The charge then continued on into the Ghost Wilderness. Mandy and I hadn’t finished the area off, during our stint there earlier in the summer, so we went to wrap up in area. We put our helicopter time to good use and our pilot, Ken Gray, was able to land us at some amazing sites. On the first day he toed the front of his skids into the side of Saddle Mountain to let Mandy and I exit from the hovering helicopter. It was, however, in vain. No sooner had Mandy lined up and found the exact spot to retake the photo’s, that our new Hasselblad (the new camera) chose to stop working. Twenty minutes worth of trouble shooting went by with no noticeable results. A following five minutes of steady threats towards the Hasselblad’s health and continued well being on this planet, also went by with no success. It knew we were full of air and would never actually harm it.

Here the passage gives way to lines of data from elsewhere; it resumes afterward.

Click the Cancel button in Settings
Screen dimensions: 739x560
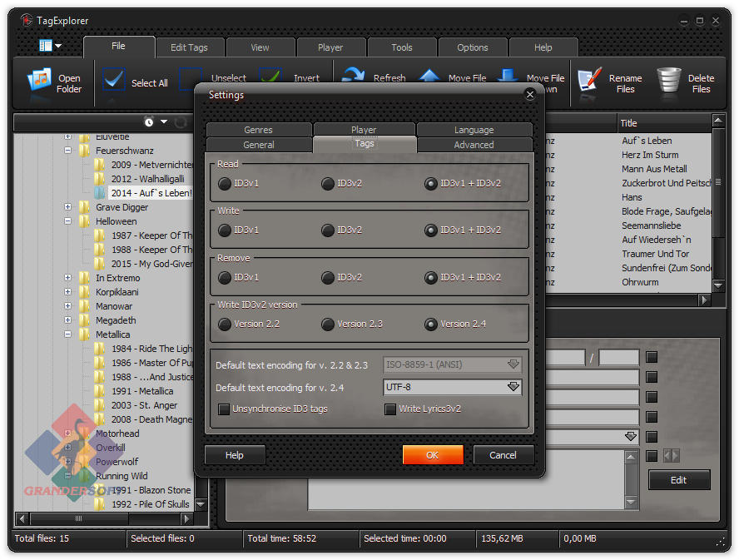coord(503,455)
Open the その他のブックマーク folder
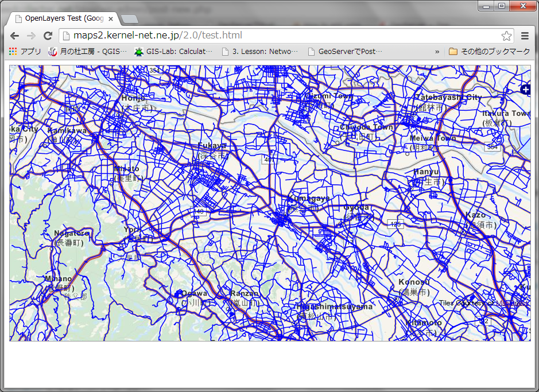The height and width of the screenshot is (392, 539). pyautogui.click(x=490, y=52)
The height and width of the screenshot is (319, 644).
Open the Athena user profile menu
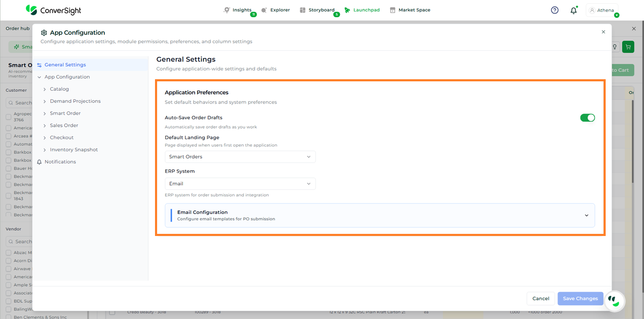pos(602,11)
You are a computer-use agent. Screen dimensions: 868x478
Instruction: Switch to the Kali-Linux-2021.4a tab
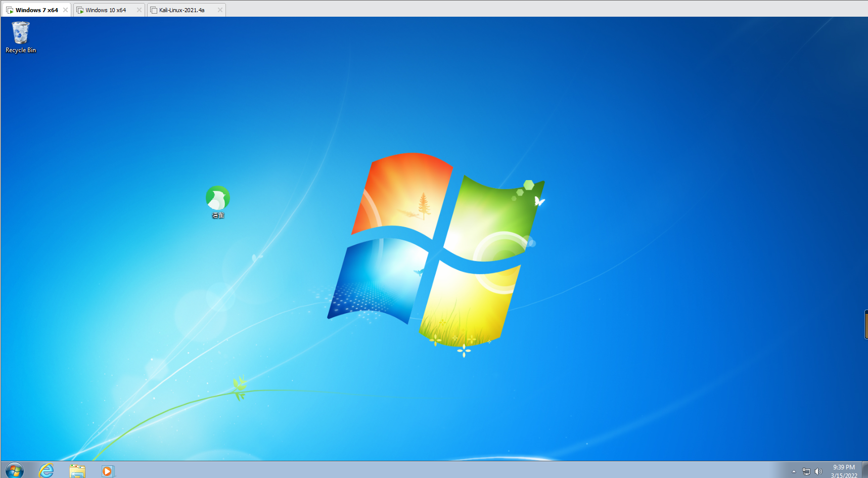181,10
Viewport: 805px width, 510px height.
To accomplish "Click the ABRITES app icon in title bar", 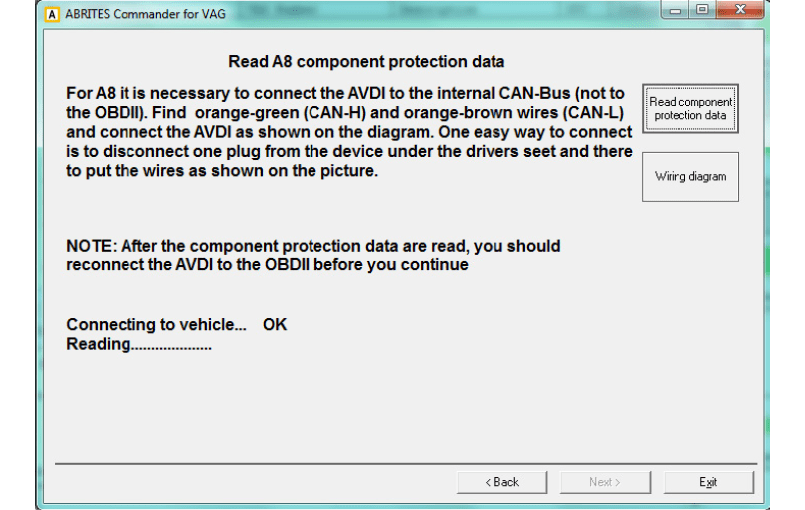I will (53, 14).
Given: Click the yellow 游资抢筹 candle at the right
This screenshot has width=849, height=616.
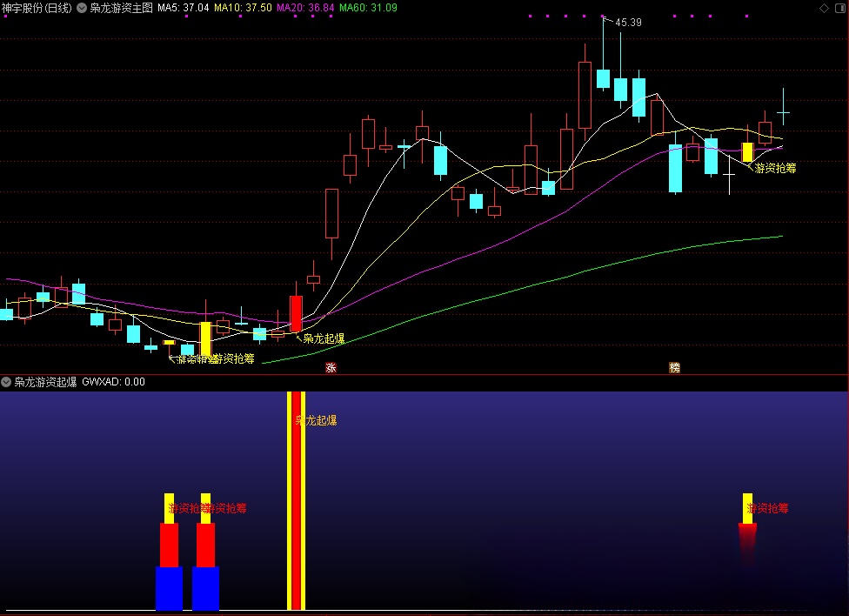Looking at the screenshot, I should tap(747, 152).
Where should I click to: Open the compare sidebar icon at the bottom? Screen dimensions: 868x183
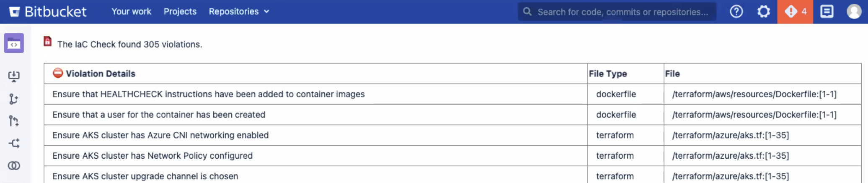pyautogui.click(x=14, y=166)
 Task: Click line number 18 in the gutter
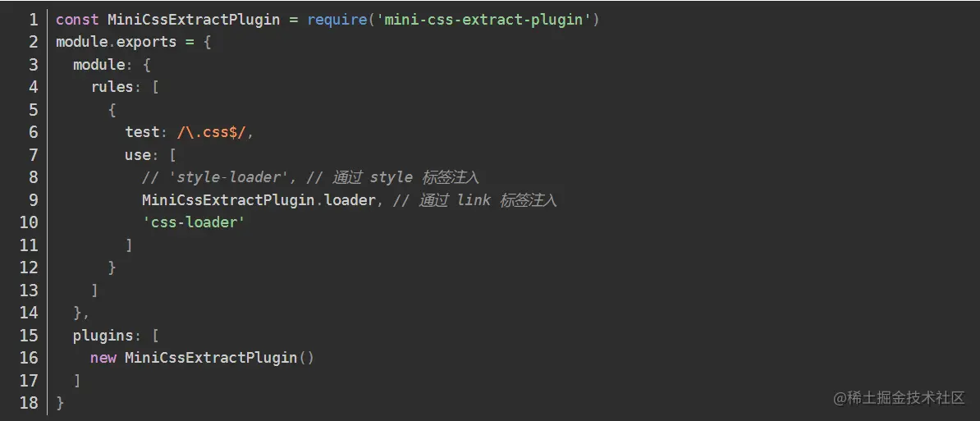[30, 403]
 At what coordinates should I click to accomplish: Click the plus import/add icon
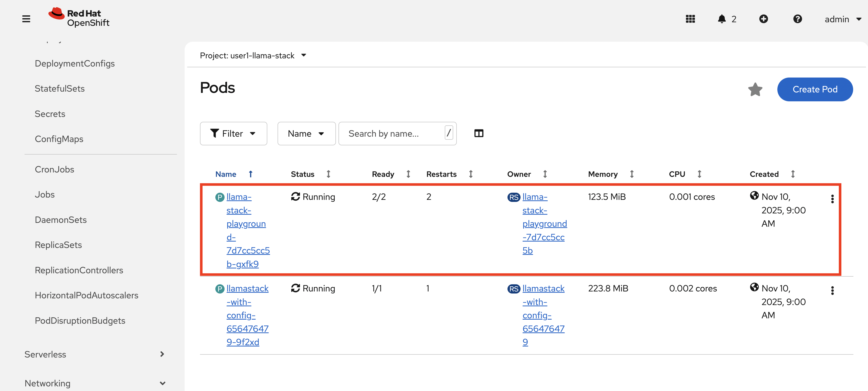pos(763,19)
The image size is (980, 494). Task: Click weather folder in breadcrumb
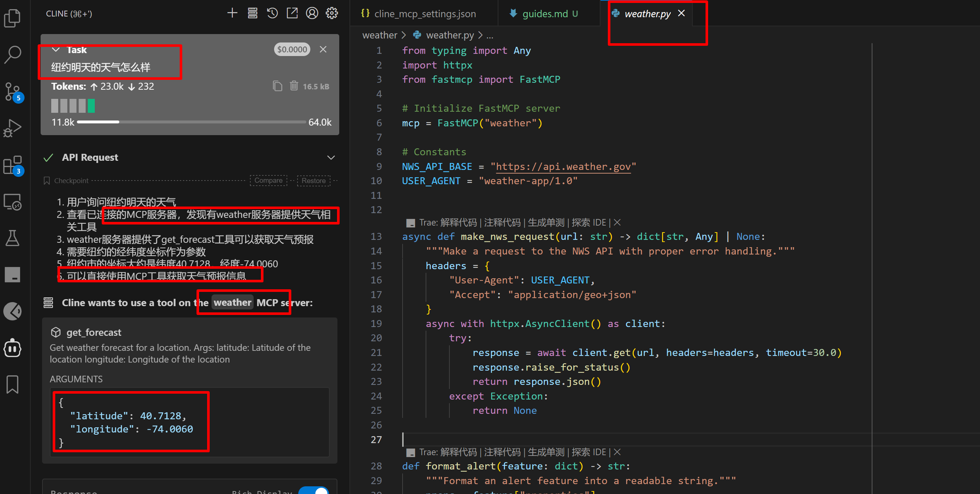coord(379,35)
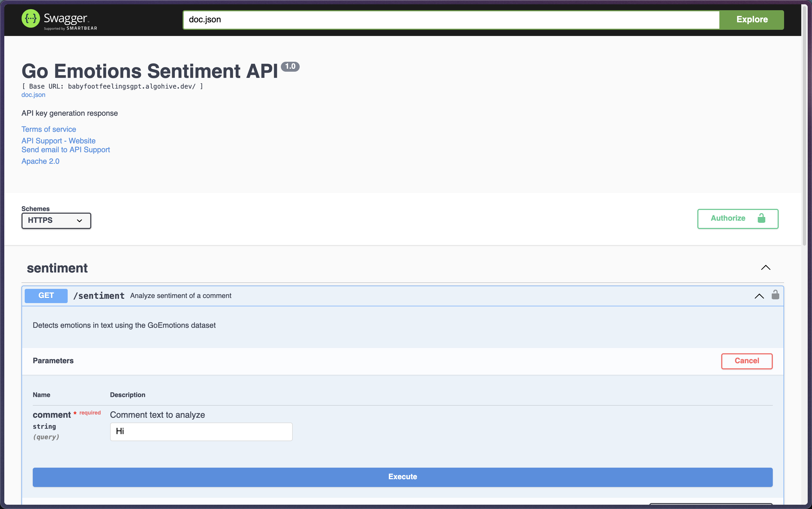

The next day Rick Arthur and Peter Murphy came out with us, as well as Ciara Sharpe (from the MLP ’08 field crew). With all the extra hands we were able to split into two teams: Mandy, Rick and Peter going to Black Rock Mountain as well as a station on the side of Devil’s Head, while Ciara and I returned to Saddle Mountain. Again we got to hover exit onto the side of the mountain and this time returned happily with the repeats. Both crews also got to take photos from the helicopter as it hovered, as two stations were too treed in to land at. It was very successful day and allowed us to wrap up in the Ghost for the year.
For the next week, we flew almost daily out of the Elbow fire base, hitting stations around Canmore, the Goat Range, Kananaskis Country, and the continental divide. We got an average of two stations every day, with an epic four station day up around Canmore. Stuart also came back out with us for a day, upon his return from Ontario, to fly a station on the divide. Well, we flew to the station, but couldn’t land anywhere near the summit so we wound up hiking a ways up the ridge. Next day, Lesley and I flew to stations on Mt. Gass and then Mt. Courcelette. Both peaks are over 9000 feet in elevation, with Mt. Courcelette being a mere 13 feet short of 10,000 feet. Poor mountain; it’s like a kid aspiring to grow up to be 6 feet tall, and ending up at 5’11 and a 1/2. While on the summit, the new camera once again closed itself down and refused to wake up. More trouble shooting and empty foul mouthed threats ensued. After a minute or so, with a sulking beep, it turned itself back on. We took the photos quickly before it could throw another tantrum.
Finally, this past Tuesday we moved back down to the Gap Fire base. There is far less haze around this area then is present further north, and the conditions would be perfect if it wasn’t for the wind. We tried to fly out Wednesday morning towards Mt. Tornado, and were forced to settle with a low elevation station in the Tornado Pass. Even flying in the pass was subject to heavy wind gusts, so we got out of there relatively quickly. For the past two days now the winds have been way too strong to even try and land over there and, as we completed all the stations accessible by foot earlier in the year, we are forced to do office work. Not that it doesn’t need to get done but it would be nice to be out in mountains in such sunny weather.
And that brings us up to date. We are all going to take a bit of time off now and meet up at Saskatchewan Crossing in a few days time. With a little luck the weather will still be nice and sunny up there to make for good photo conditions. And with a bit more luck, there’ll be no thrice cursed wind to keep us stuck on the ground.